1. My first suggestions, regarding publications, are already adopted widely in the UK, but my impression is they may be less common elsewhere. Requiring applicants for jobs or fellowships to specify their five best publications rather than providing a full list rewards those who publish significant pieces of work, and punishes piecemeal publication. Use of the H-index as an evaluation metric rather than either number of publications or journal impact factor is another way to encourage people to focus on producing substantial papers rather than a flood of trivial pieces, as papers with low citations have no impact whatever on the H-index.There are downsides: we have the lag problem, which makes the H-index pretty useless for evaluating junior people, and in its current form the index does not take into account the contribution of authors, thereby encouraging multiple authorship, since anyone who can get their name on a highly-cited paper will boost their H-index, regardless of whether they are a main investigator or freeloader.

2. Younger researchers should be made aware that a sole focus on publishing in very high impact journals may be counter-productive. Rapid publication in an Open Access journals (many of which have perfectly respectable impact factors) may be more beneficial to ones career ( because the work is widely accessible and so more likely to be cited. A further benefit of the PLOS journals, for instance, is that they don't impose strict length limits, so research can be properly described and put in context, rather than being restricted to the soundbite format required by very high impact journals.

3. Instead of using metrics based on grant income, those doing evaluations should use those based on efficiency, i.e. an input/output function. Two problems here: the lag in output is considerable, and the best metric for measuring output is unclear. The lag means it would be necessary to rely on track record, which can be problematic for those starting out in the field. Nevertheless, a move in this direction would at least encourage applicants and funders to think more about value for money, rather than maximising the size of a grant – a trend that has been exacerbated by Full Economic Costing (don't get me started on that). And it might make grant-holders and their bosses see the value of putting less time and energy into writing multiple proposals and more into getting a project done well, so that it will generate good outputs on a reasonable time scale.

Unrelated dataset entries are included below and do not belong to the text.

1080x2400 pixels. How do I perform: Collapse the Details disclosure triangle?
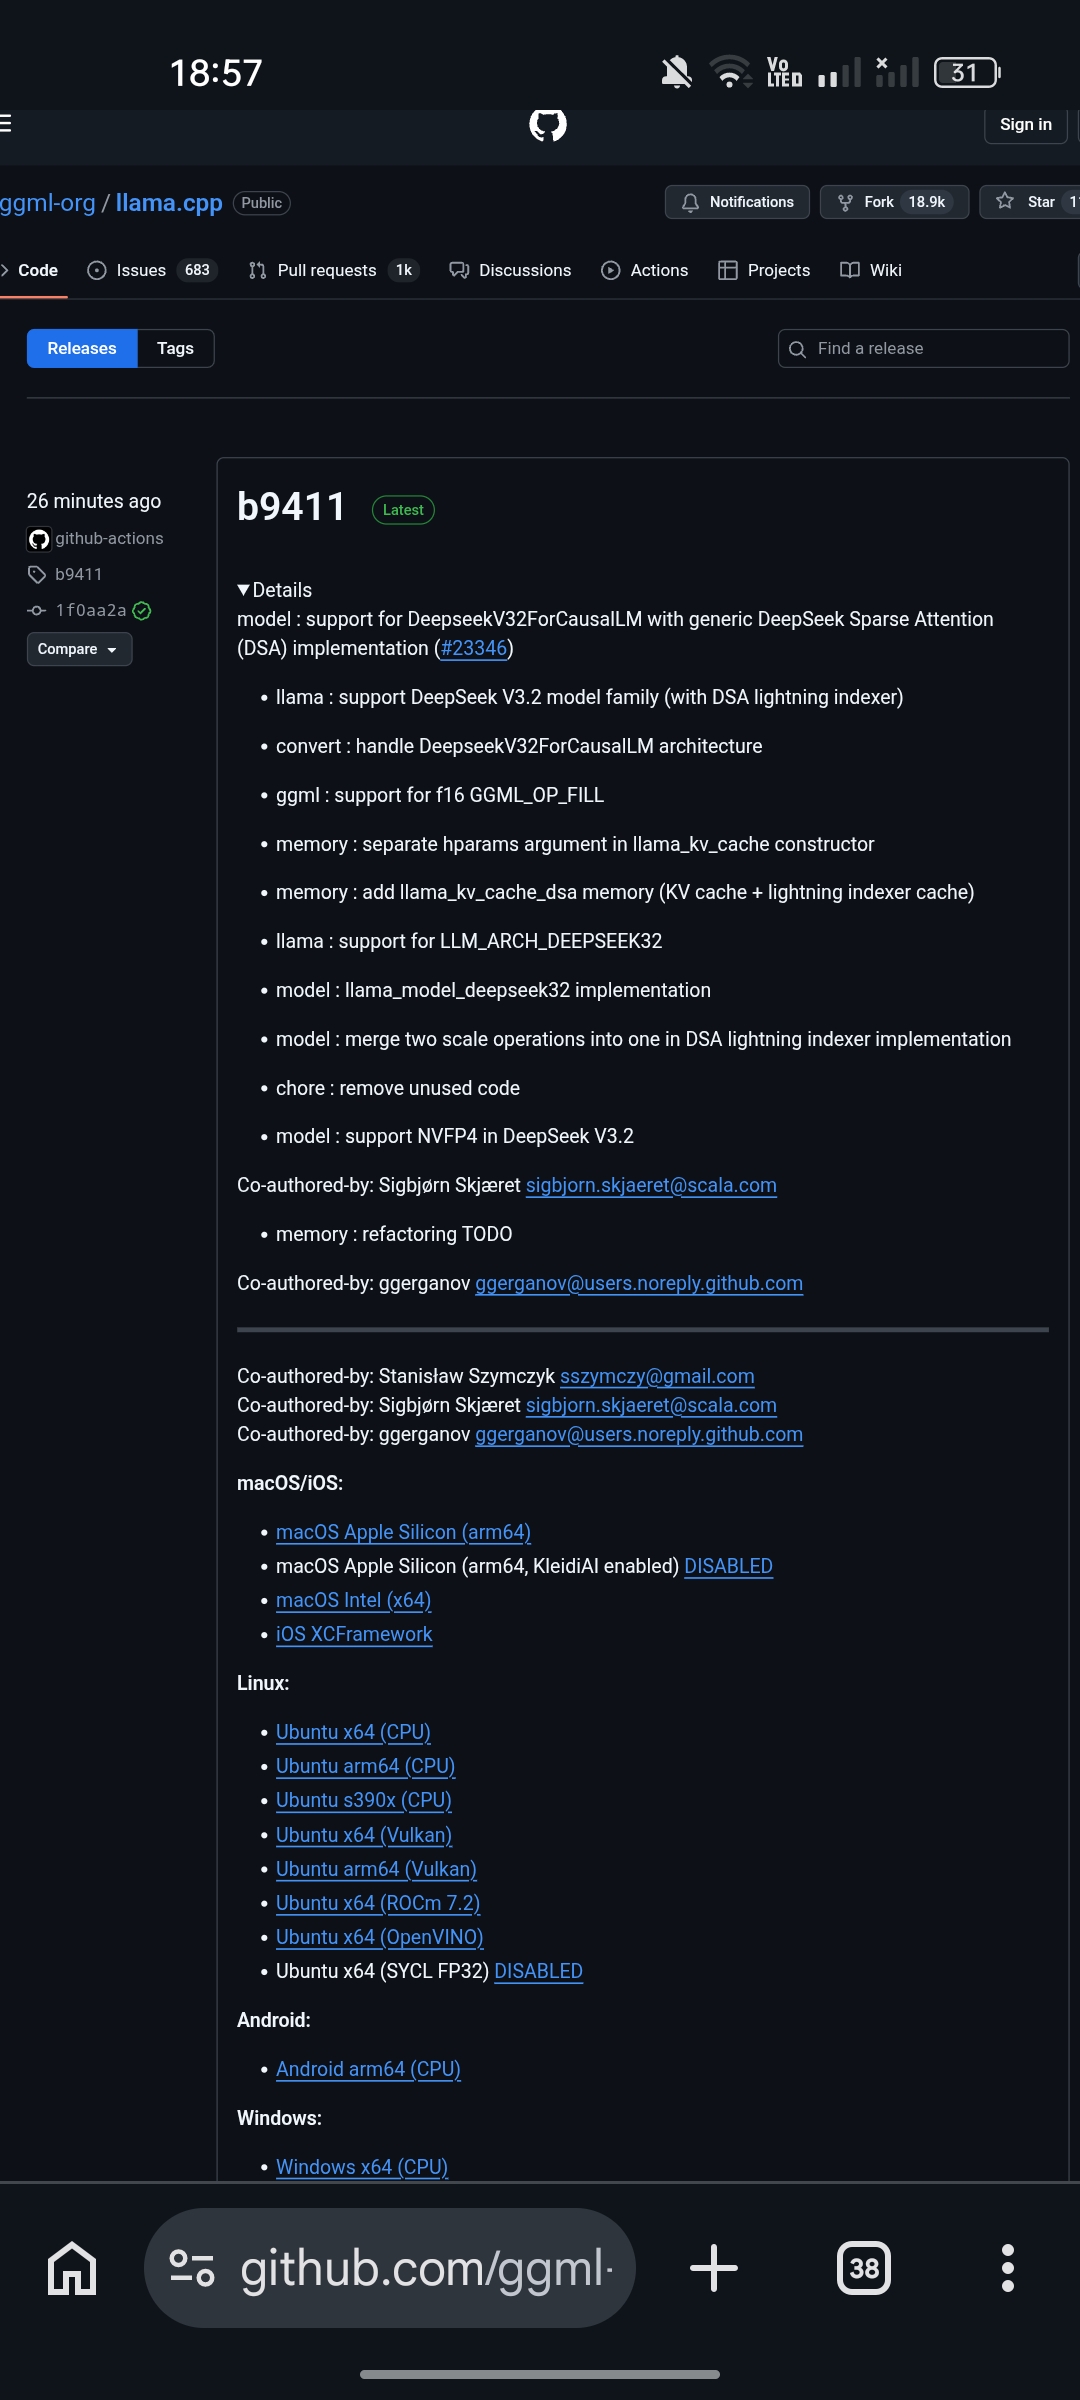243,590
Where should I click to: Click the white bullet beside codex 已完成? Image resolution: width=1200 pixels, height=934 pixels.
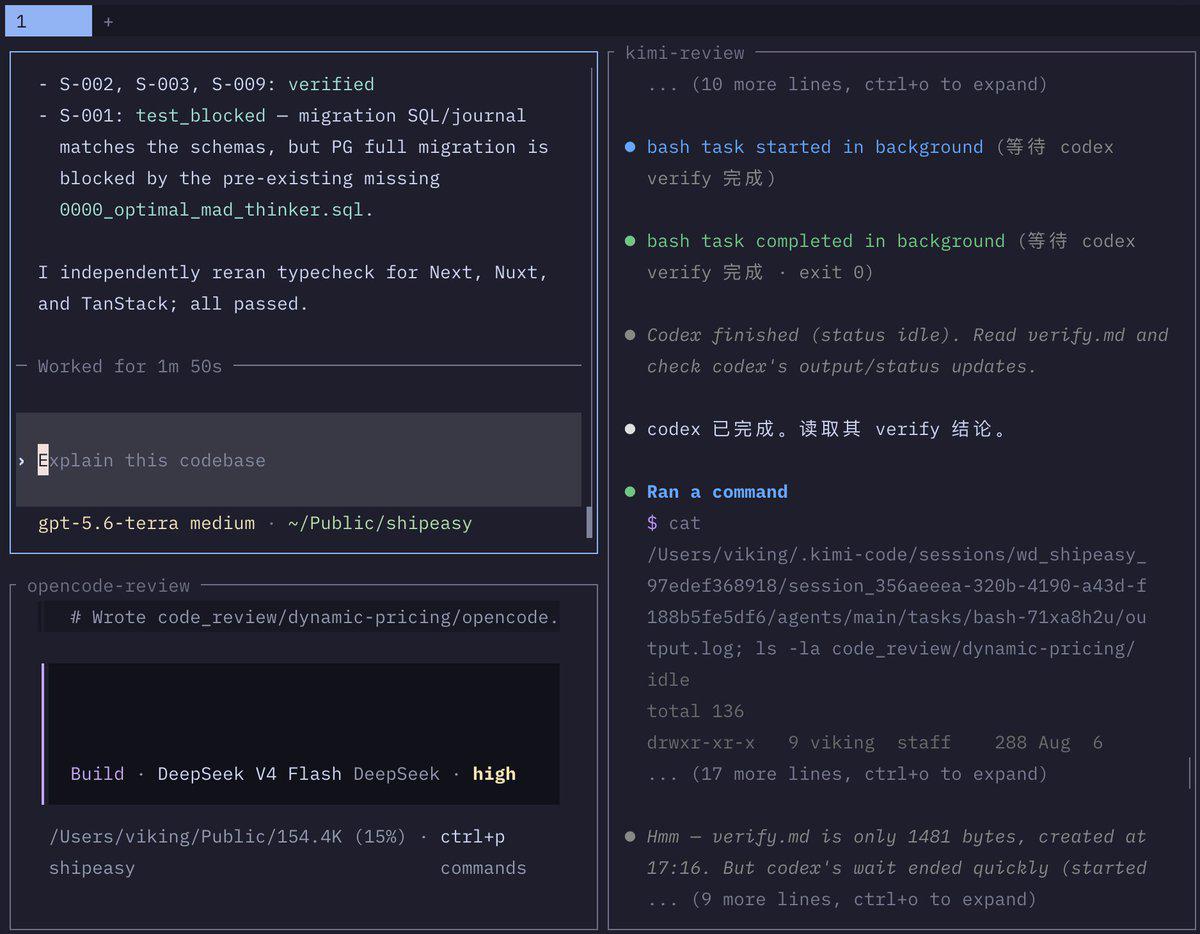630,429
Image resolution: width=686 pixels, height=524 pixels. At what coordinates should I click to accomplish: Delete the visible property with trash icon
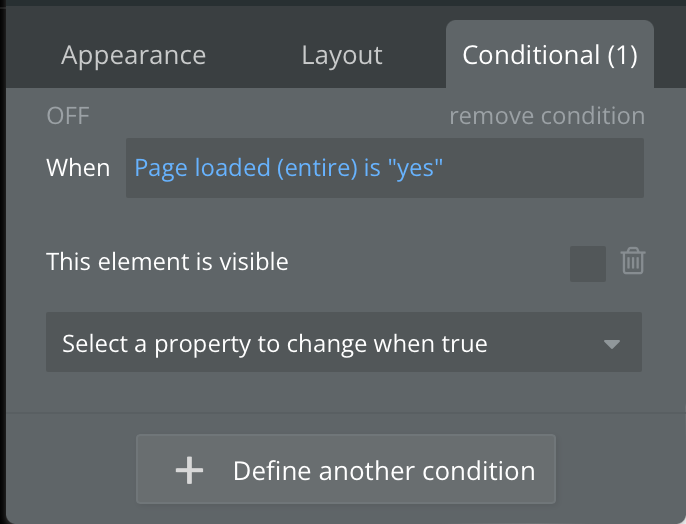[x=633, y=262]
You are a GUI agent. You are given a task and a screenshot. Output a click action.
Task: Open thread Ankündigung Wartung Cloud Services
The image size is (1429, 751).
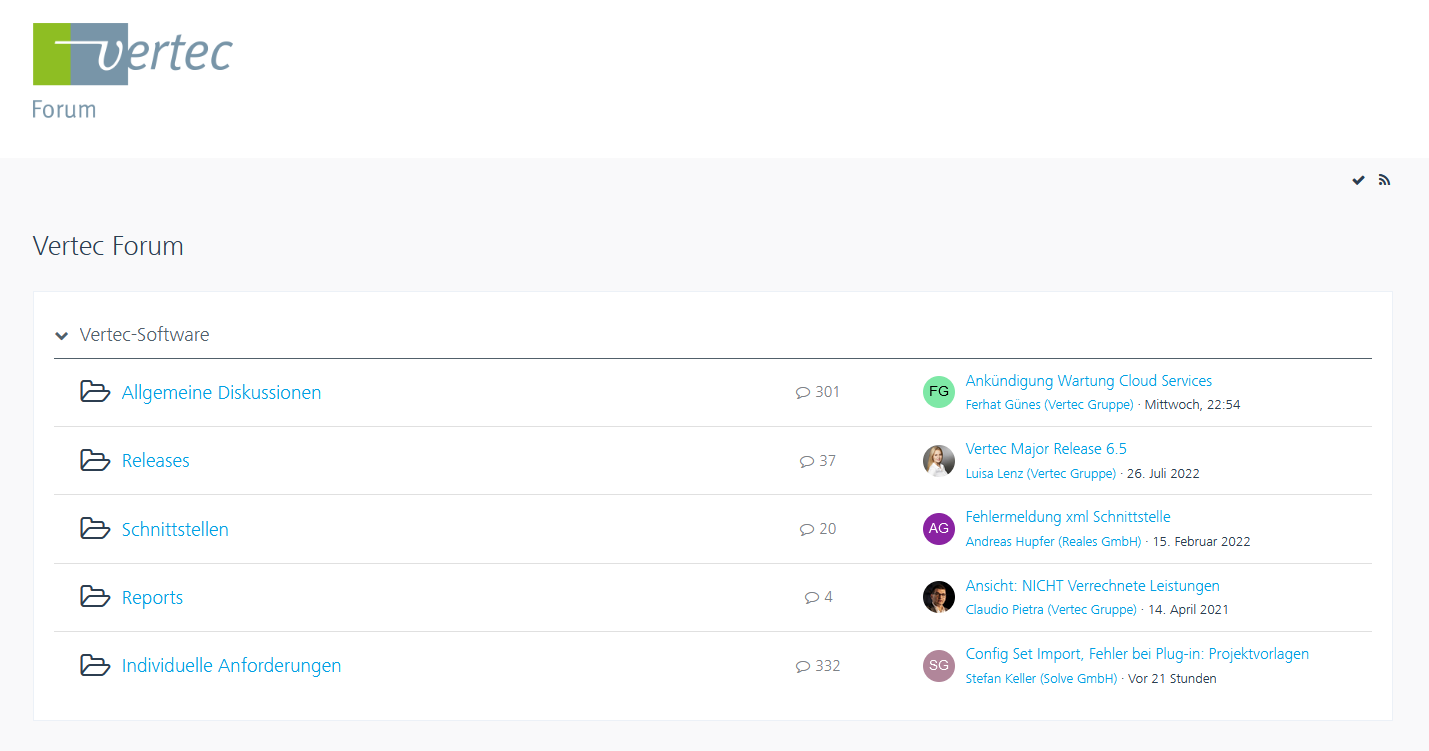click(1088, 381)
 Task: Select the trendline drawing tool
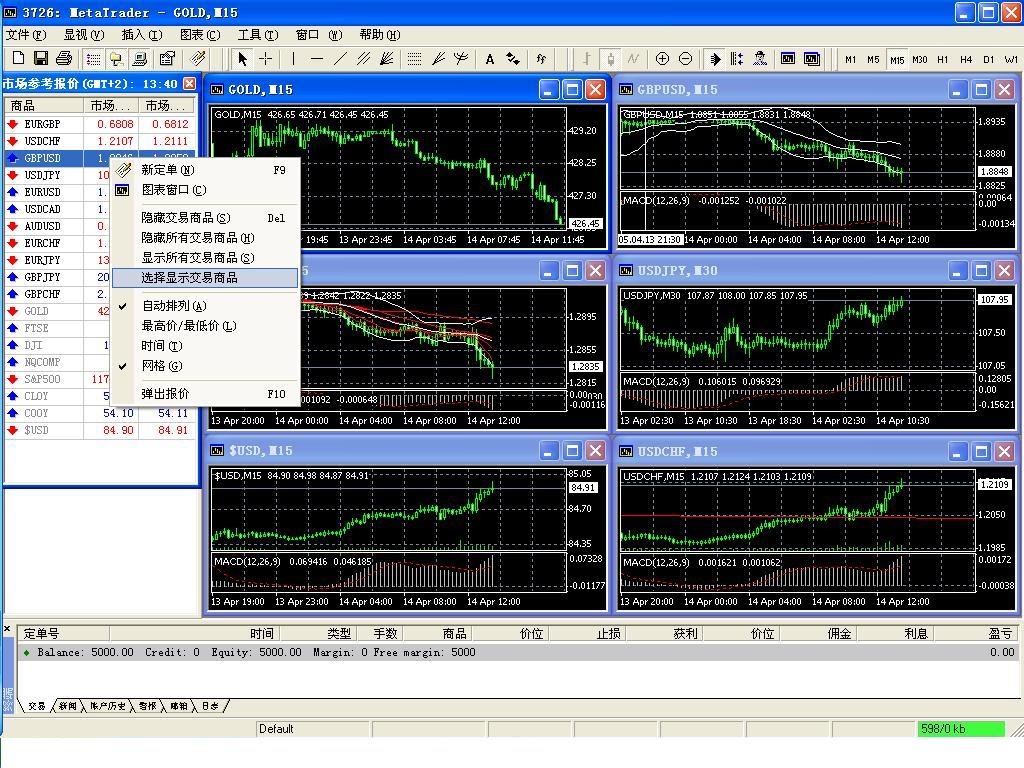pos(340,59)
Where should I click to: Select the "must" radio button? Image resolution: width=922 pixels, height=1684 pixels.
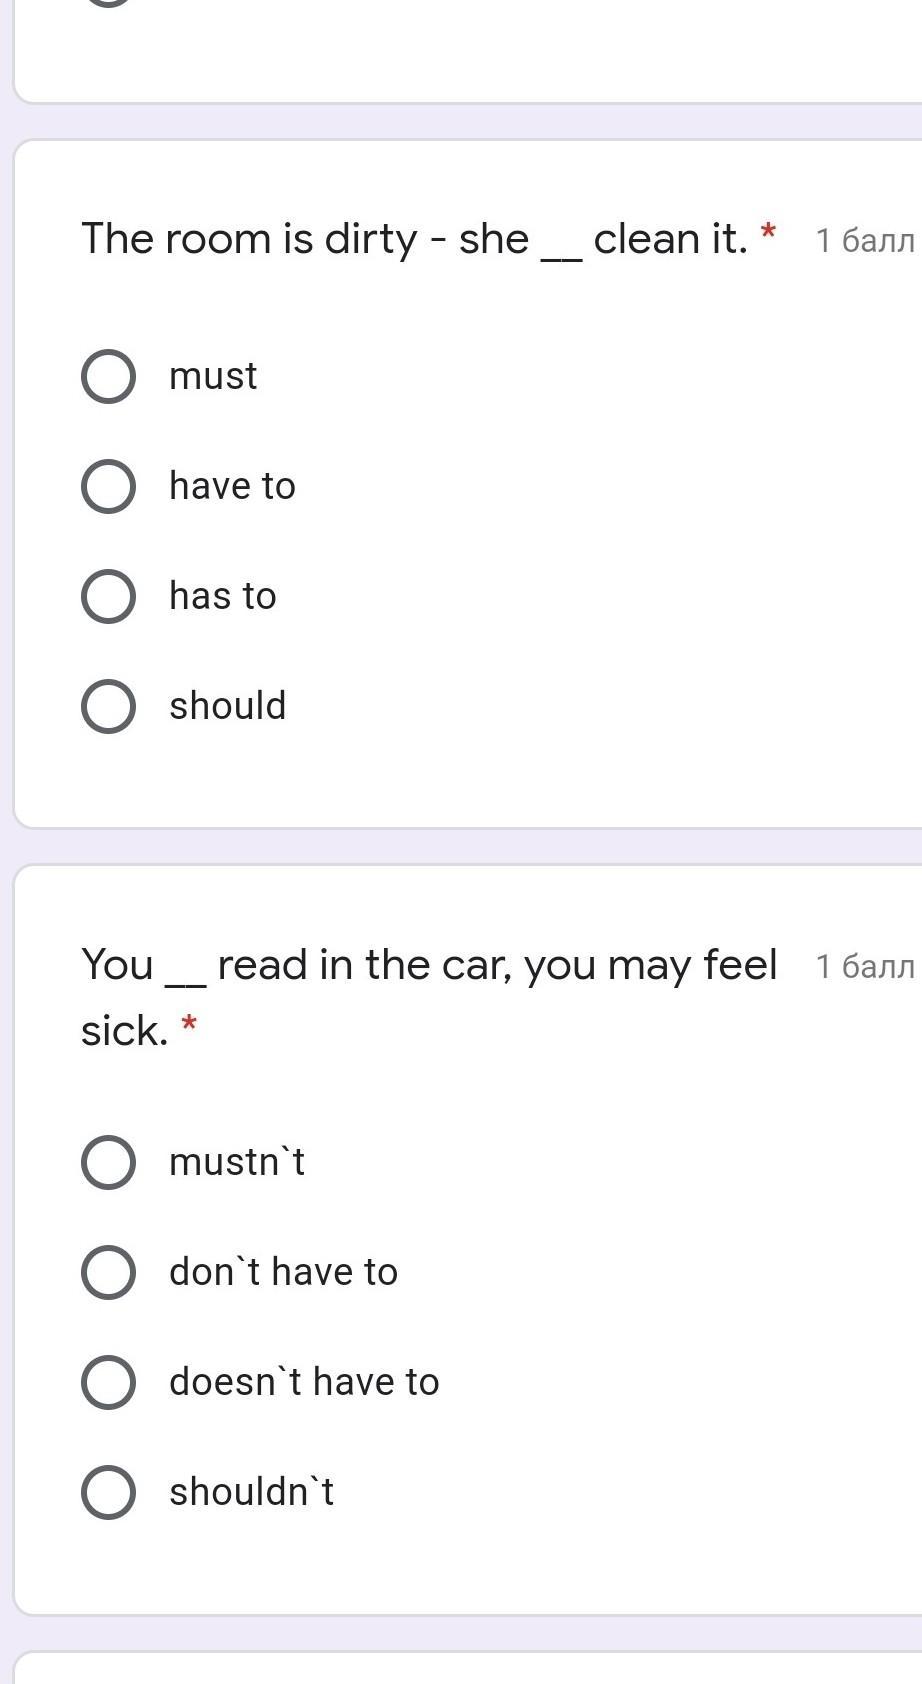coord(108,377)
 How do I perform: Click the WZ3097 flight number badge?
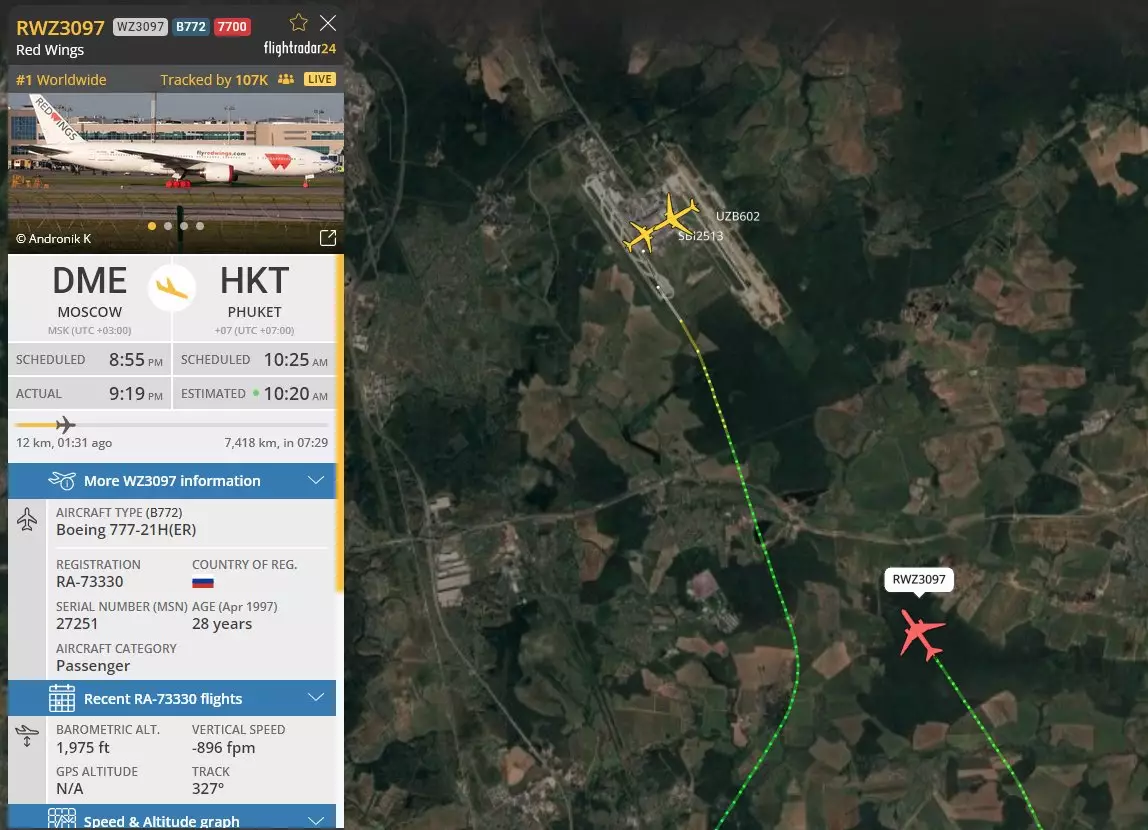(141, 27)
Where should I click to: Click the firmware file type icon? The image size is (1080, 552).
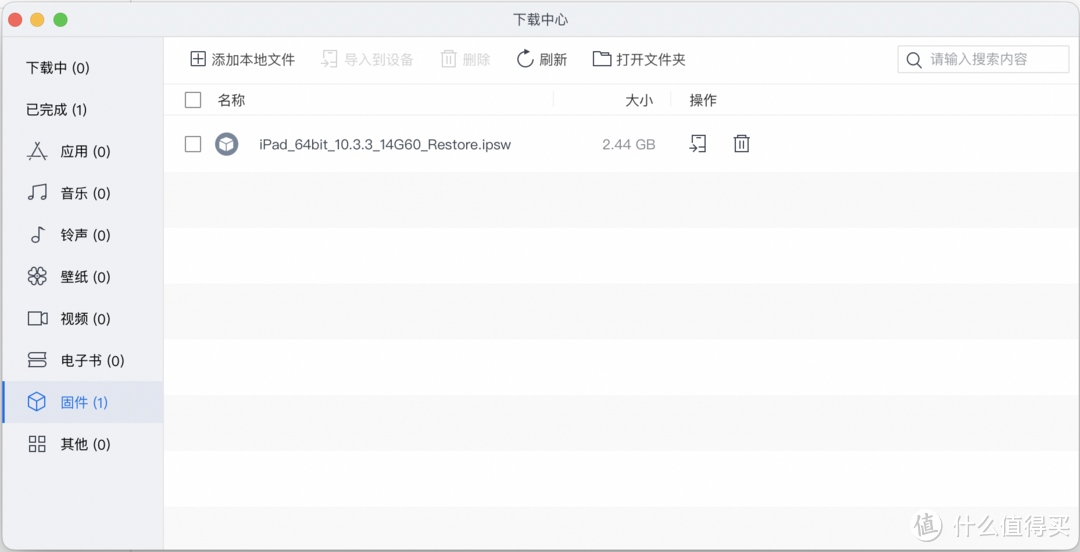click(227, 144)
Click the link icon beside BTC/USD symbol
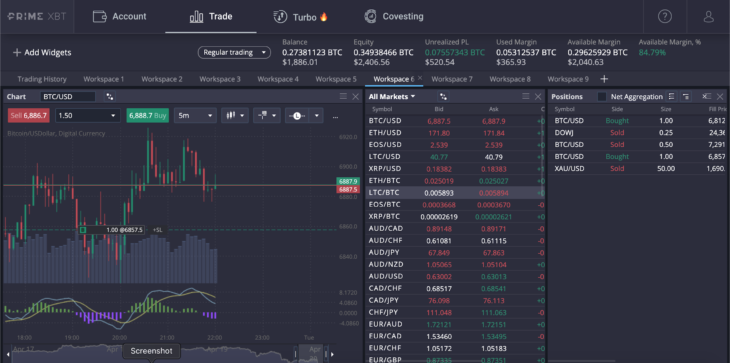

4. The most radical suggestion is that we abandon formal institutional rankings (i.e. the successor to the RAE, the REF). I've been asking colleagues who were around before the RAE, what they think it achieved. The general view was that the first ever RAE was a useful exercise that exposed weaknesses in insitutions and individuals and got everyone to sharpen up their act. But the costs of subsequent RAEs (especially in terms of time) have not been justified by any benefit. I remember a speech given by Prof Colin Blakemore at the British Association for the Advancement of Science some years ago where he made this point, arguing that rankings changed rather little after the first exercise, and certainly not enough to justify the mammoth bureaucratic task involved. When I talk to people who have not known life without an RAE, they find it hard to imagine such a thing, but nobody has put forward a good argument that has convinced me it should be retained. I'd be interested to see what others think.